HOW TO COMPLETE THIS TASK. Below are lines of data; restate word for word those running from the line containing "Screenshot is 685x2576." to the line containing "プライバシーポリシー (293, 2444)", inclusive, and no others.

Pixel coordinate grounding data
# # # #

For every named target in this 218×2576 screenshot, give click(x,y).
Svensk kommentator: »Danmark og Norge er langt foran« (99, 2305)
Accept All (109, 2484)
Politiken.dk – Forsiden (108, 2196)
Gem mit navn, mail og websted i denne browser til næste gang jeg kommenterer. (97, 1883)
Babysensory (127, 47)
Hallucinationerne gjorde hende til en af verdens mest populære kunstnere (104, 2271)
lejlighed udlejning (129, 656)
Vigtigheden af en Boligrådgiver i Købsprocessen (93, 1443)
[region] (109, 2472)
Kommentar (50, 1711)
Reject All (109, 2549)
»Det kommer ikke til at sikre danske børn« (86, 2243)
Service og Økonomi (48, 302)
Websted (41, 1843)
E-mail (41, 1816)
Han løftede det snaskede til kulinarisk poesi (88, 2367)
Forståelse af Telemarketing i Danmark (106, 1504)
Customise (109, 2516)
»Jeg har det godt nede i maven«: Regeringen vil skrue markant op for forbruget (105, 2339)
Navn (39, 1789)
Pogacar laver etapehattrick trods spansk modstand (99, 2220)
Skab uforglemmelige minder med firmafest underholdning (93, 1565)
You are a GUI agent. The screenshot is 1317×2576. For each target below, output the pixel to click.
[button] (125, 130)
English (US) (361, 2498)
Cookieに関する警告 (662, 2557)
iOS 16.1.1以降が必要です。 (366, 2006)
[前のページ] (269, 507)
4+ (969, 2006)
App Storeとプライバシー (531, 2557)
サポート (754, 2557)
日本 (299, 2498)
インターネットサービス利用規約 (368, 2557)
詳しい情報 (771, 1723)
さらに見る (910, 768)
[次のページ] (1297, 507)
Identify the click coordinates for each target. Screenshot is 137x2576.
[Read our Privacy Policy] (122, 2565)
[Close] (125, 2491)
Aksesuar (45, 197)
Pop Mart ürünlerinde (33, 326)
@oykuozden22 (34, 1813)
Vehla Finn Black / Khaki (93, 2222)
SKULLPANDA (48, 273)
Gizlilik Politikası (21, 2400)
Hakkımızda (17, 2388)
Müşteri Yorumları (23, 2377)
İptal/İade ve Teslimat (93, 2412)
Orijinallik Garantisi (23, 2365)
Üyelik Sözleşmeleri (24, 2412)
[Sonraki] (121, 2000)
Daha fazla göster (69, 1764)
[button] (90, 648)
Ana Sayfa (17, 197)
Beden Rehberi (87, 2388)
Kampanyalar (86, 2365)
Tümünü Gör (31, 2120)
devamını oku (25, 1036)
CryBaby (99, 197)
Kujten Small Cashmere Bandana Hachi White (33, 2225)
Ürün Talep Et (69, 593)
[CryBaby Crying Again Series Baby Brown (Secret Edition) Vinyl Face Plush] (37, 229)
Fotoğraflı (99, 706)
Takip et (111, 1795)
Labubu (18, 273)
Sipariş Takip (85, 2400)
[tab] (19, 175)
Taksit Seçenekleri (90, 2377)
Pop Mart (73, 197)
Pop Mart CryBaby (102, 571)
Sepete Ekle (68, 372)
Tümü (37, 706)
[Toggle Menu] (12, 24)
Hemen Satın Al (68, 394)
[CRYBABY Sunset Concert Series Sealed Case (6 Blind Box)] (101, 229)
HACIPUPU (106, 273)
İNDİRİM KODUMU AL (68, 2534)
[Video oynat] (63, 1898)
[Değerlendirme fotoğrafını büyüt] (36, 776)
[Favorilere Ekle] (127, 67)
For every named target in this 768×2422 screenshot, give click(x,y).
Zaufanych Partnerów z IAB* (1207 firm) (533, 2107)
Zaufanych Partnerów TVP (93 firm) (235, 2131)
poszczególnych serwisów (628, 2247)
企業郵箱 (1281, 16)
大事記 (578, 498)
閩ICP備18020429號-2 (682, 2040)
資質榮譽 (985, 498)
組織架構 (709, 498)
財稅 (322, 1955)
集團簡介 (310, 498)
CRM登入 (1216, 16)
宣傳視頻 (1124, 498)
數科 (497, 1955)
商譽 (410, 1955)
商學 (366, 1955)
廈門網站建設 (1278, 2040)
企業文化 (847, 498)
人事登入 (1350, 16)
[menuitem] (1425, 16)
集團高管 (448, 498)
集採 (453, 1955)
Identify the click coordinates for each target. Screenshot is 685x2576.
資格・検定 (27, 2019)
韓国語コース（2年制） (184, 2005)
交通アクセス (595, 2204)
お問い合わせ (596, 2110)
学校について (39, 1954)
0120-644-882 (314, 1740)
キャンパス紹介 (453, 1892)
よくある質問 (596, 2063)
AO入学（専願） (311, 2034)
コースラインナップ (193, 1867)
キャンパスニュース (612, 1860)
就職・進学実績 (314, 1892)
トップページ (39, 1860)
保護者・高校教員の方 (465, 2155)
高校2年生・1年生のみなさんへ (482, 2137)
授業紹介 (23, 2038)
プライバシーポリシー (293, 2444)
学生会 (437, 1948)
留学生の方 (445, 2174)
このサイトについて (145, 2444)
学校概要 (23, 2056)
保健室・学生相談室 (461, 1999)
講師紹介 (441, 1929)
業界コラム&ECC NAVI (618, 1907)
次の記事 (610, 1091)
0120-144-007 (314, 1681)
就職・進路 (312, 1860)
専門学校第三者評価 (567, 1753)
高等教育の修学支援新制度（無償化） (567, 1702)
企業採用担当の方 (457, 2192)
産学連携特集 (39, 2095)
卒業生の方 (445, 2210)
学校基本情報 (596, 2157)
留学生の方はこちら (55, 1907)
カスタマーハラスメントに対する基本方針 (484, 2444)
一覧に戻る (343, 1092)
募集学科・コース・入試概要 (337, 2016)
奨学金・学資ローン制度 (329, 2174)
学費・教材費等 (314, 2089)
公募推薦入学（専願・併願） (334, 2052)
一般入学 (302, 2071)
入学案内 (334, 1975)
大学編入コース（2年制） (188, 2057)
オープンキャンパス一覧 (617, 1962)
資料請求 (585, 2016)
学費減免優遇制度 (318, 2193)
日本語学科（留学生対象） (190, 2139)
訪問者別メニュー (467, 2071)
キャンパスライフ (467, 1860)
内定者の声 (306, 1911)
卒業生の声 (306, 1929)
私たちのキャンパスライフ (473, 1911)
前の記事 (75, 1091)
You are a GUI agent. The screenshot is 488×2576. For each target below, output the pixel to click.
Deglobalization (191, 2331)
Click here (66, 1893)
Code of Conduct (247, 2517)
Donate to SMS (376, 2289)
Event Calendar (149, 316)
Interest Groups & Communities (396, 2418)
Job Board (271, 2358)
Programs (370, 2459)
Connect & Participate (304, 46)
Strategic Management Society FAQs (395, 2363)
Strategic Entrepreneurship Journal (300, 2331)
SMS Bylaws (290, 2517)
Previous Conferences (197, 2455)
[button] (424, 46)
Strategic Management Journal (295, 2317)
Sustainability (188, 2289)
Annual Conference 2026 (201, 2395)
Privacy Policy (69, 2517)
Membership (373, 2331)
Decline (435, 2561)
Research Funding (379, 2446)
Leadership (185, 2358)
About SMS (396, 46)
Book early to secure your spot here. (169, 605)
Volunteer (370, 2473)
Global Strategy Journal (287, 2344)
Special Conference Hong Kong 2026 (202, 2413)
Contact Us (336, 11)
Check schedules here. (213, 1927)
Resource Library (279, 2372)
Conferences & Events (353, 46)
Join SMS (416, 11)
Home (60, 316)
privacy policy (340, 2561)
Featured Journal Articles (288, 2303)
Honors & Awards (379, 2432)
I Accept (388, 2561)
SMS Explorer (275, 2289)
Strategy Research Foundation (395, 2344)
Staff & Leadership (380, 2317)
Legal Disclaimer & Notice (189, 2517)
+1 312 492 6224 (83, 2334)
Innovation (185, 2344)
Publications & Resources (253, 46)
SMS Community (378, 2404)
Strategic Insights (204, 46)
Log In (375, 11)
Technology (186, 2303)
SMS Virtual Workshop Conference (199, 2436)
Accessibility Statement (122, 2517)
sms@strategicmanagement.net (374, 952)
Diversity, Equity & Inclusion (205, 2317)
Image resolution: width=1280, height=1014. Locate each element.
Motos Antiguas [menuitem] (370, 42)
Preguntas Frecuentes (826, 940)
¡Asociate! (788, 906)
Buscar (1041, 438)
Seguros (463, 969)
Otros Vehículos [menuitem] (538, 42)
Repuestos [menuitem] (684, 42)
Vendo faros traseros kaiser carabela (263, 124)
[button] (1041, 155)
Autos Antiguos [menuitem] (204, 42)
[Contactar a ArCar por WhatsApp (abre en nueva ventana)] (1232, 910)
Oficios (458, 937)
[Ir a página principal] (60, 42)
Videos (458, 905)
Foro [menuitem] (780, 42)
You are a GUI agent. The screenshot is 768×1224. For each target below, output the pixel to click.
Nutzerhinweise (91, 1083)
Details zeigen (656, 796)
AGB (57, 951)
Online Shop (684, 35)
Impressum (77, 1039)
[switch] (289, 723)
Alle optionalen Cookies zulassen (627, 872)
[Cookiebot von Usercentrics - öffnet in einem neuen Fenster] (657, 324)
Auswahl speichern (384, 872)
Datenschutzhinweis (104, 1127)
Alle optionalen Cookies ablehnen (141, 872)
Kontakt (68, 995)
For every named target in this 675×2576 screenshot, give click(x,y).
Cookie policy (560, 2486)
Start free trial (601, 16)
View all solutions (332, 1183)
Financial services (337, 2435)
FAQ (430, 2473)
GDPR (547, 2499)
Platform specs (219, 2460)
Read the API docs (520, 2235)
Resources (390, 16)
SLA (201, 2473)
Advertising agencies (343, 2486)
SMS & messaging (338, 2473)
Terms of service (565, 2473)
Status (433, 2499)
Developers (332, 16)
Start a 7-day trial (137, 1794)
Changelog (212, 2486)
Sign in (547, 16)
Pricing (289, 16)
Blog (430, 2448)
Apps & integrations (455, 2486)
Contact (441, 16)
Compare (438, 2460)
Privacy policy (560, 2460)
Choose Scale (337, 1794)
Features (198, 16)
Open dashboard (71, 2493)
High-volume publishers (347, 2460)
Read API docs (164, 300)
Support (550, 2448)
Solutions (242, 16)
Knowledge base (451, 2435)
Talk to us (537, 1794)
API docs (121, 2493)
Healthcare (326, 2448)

# # # #

SOLUTION FOR THIS TASK.
Identify the click coordinates for each target. Screenshot is 685x2576.
資格・検定 (27, 2019)
韓国語コース（2年制） (184, 2005)
交通アクセス (595, 2204)
お問い合わせ (596, 2110)
学校について (39, 1954)
0120-644-882 (314, 1740)
キャンパス紹介 (453, 1892)
よくある質問 (596, 2063)
AO入学（専願） (311, 2034)
コースラインナップ (193, 1867)
キャンパスニュース (612, 1860)
就職・進学実績 (314, 1892)
トップページ (39, 1860)
保護者・高校教員の方 (465, 2155)
高校2年生・1年生のみなさんへ (482, 2137)
授業紹介 (23, 2038)
プライバシーポリシー (293, 2444)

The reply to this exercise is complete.